Document text:
By Regina Hong, Yale-NUS ’17 – See bio
This post was inspired by Stand Up for Our Singapore’s Christmas Movement 2012.
Bus drivers are exceptionally gifted at resisting the calls of human nature, I deduce.
My friend and I used to have deep philosophical discussions about the universe and life on board of bus no. 961 as we headed to school, whilst trying not to bowl over our fellow commuters as the bus stopped and started like a bucking bronco. One of the things we wondered most deeply about was the power of a bus driver to resist the call of mother nature.
How is it possible that a bus driver is able to hold himself/herself back from answering nature’s call for more than one hour (depending on road conditions)? I hear that the human bladder is able to hold for eight hours (well, that’s what my teachers always said when denying people permission to the bathroom) but what about other kinds of calls? Like if that morning coffee turns out to be a secret instructor in teaching your stomach ninja moves? It’s hardly likely that you can ask your passengers to kindly wait while you hightail off in search of the nearest toilet. No other job I can think of has such an inbuilt requisite to suppress basic needs. For that alone, I am in awe of bus drivers.
Bowel issues aside, let us pause to consider the less glamorous side of people that bus drivers may have to deal with. Passengers who yell at bus drivers for not understanding English. Passengers who attempt to avoid paying their bus fares and grumble when they are caught red-handed (true story). Passengers who talk loudly on their phones as if everyone else were ten miles away. At least we as commuters get to pick when enough is enough, or simply escape in gleeful relief at our stop. To top it all off, they might even be assaulted whilst discharging their duties. It’s not exactly an easy job to hold, which could explain why some bus drivers look rather morose all day.
However, justification of driving as a tough and possibly dangerous job aside, it can’t be denied that bus drivers in Singapore do need to improve on some aspects. Most particularly, their driving skills. It is unfathomable why drivers deem it necessary to speed along over the limit of 50 km/h, then stomp down really hard on the brakes when they see a looming red light. The human body is incapable of defying the laws of physics and remaining in stable equilibrium when such hurtling is involved (unless you have suction pads on the soles of your shoes. Or supernatural balancing abilities). The volume of public feedback could decrease if bus companies just had their drivers meet the basic standard of being able to to drive safely and carefully.
As for complaints that some bus drivers are not fluent in English, it is a fact that some bus drivers are foreign and have never been exposed to English before. Moreover, fluency in a language develops over time, and even the amount of time required is influenced by numerous factors. Also, having a superb command of English is secondary to the more pressing need for bus drivers to commence service as soon as they can, so that they can remit money to their family back home. Considering this situation, perhaps someone could develop an app so that commuters would be able to input their destination for the bus driver. Bus drivers would then be able to tell passengers if their bus has that destination on its route. Sounds better than a shouting match between a fuming commuter and clueless bus driver.

Extracted information:

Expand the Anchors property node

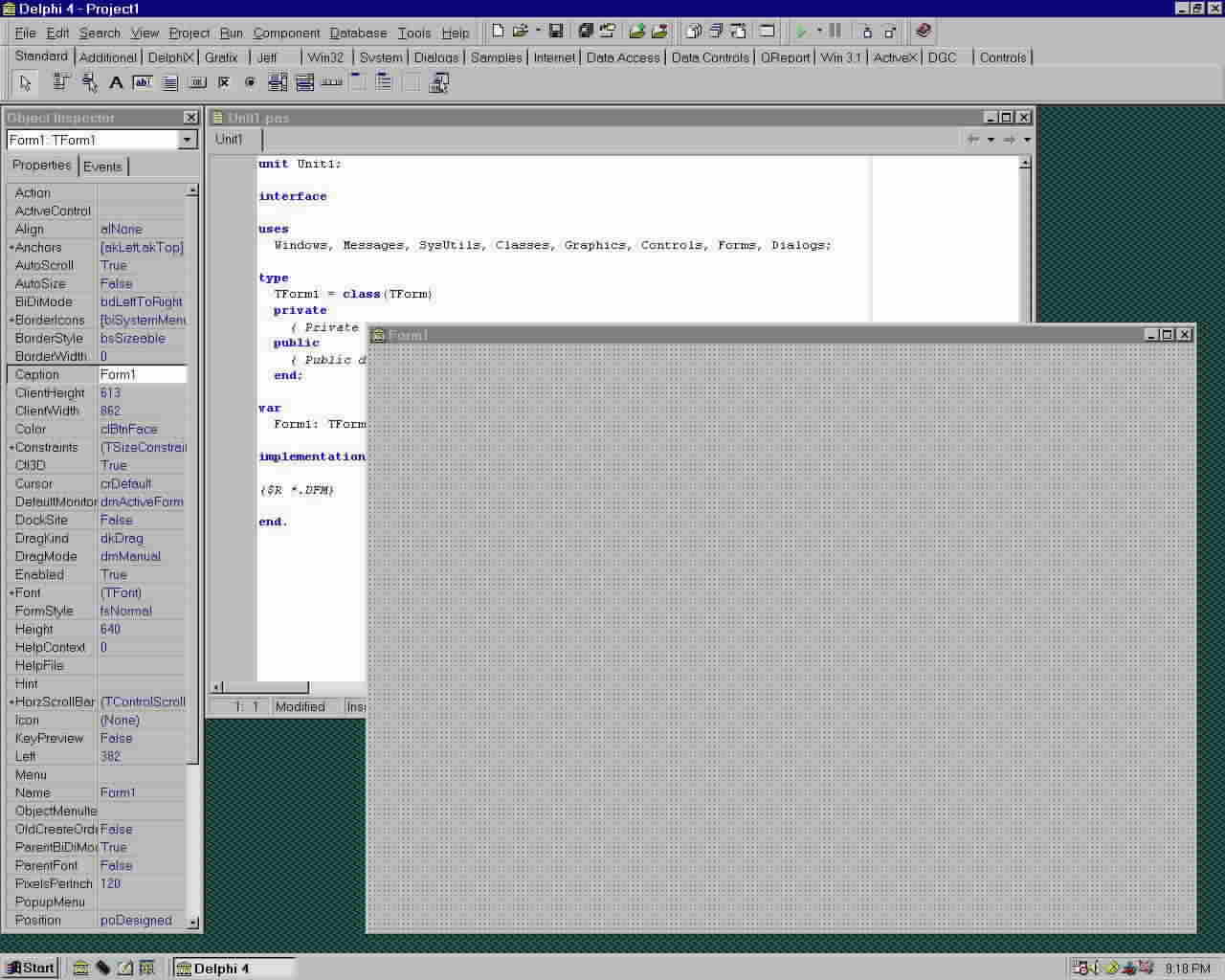[x=10, y=247]
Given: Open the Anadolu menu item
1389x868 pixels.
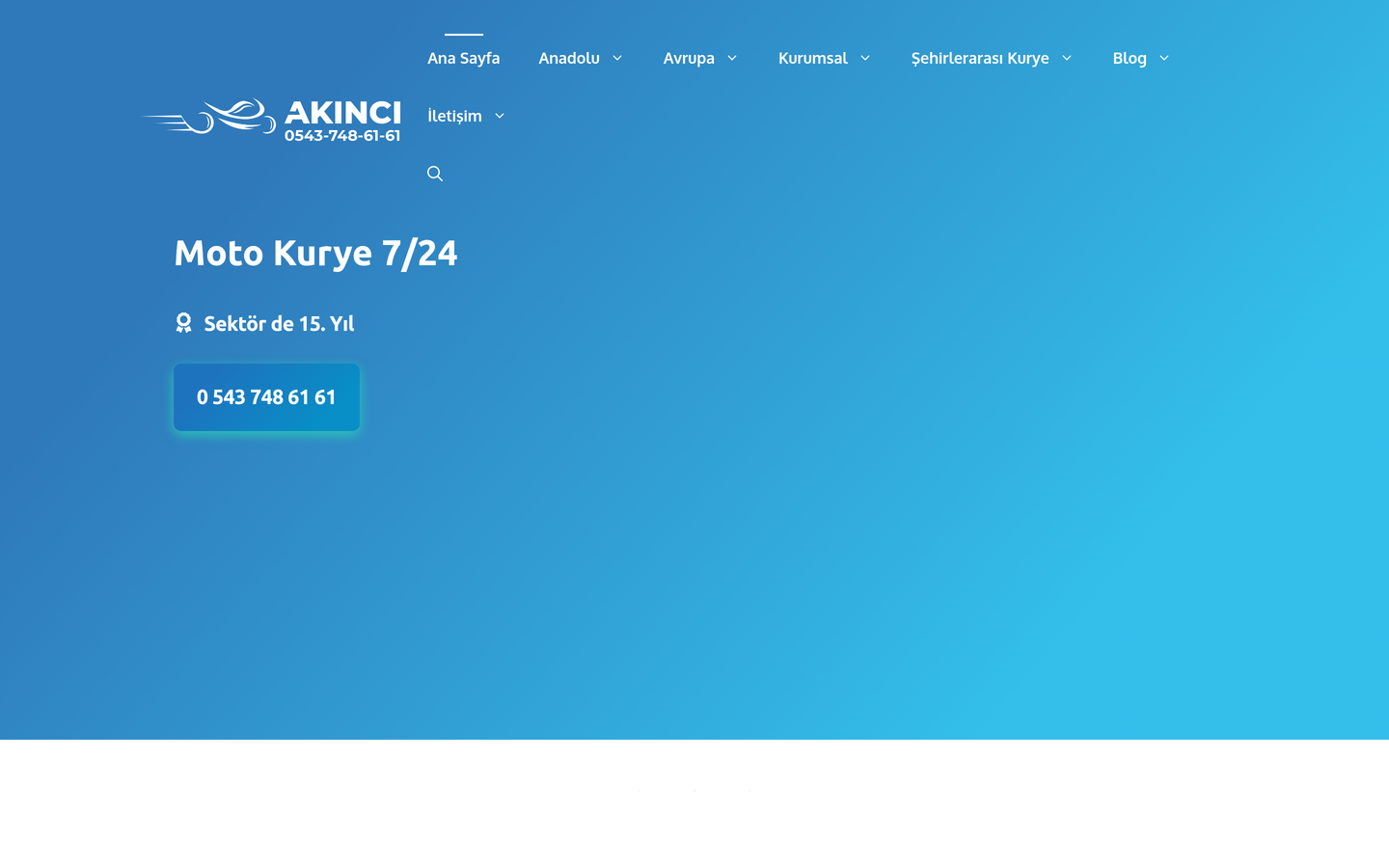Looking at the screenshot, I should 569,58.
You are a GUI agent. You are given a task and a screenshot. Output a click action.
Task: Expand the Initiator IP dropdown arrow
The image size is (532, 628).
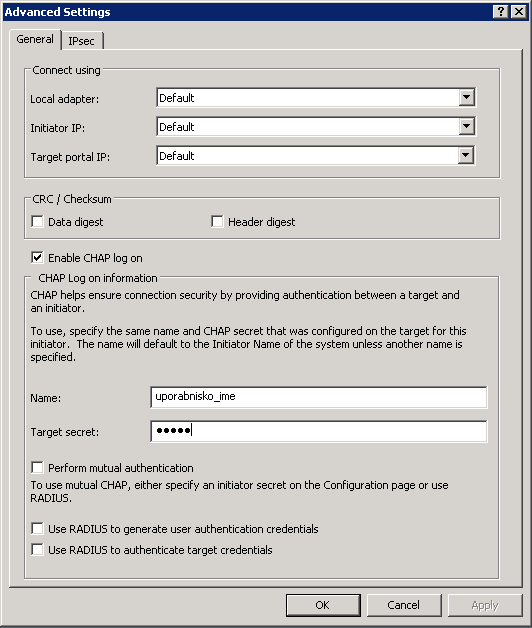tap(466, 127)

List of tasks:
1. According to the bus driver essay, what speed limit do drivers exceed before braking hard at red lights?
2. List the kinds of passengers that the bus driver essay describes as the less glamorous side of people that drivers deal with.
3. Quote the bus driver essay word for word, starting at "By Regina Hong, Yale-NUS" and ending at "nature, I deduce.".
The data comes from a separate source, not from the bus driver essay.

Solution list:
1. 50 km/h.

2.
- Passengers who yell at bus drivers for not understanding English
- Passengers who try to avoid paying their bus fares and grumble when they are caught
- Passengers who talk loudly on their phones as if everyone else were ten miles away

3.
By Regina Hong, Yale-NUS ’17 – See bio
This post was inspired by Stand Up for Our Singapore’s Christmas Movement 2012.
Bus drivers are exceptionally gifted at resisting the calls of human nature, I deduce.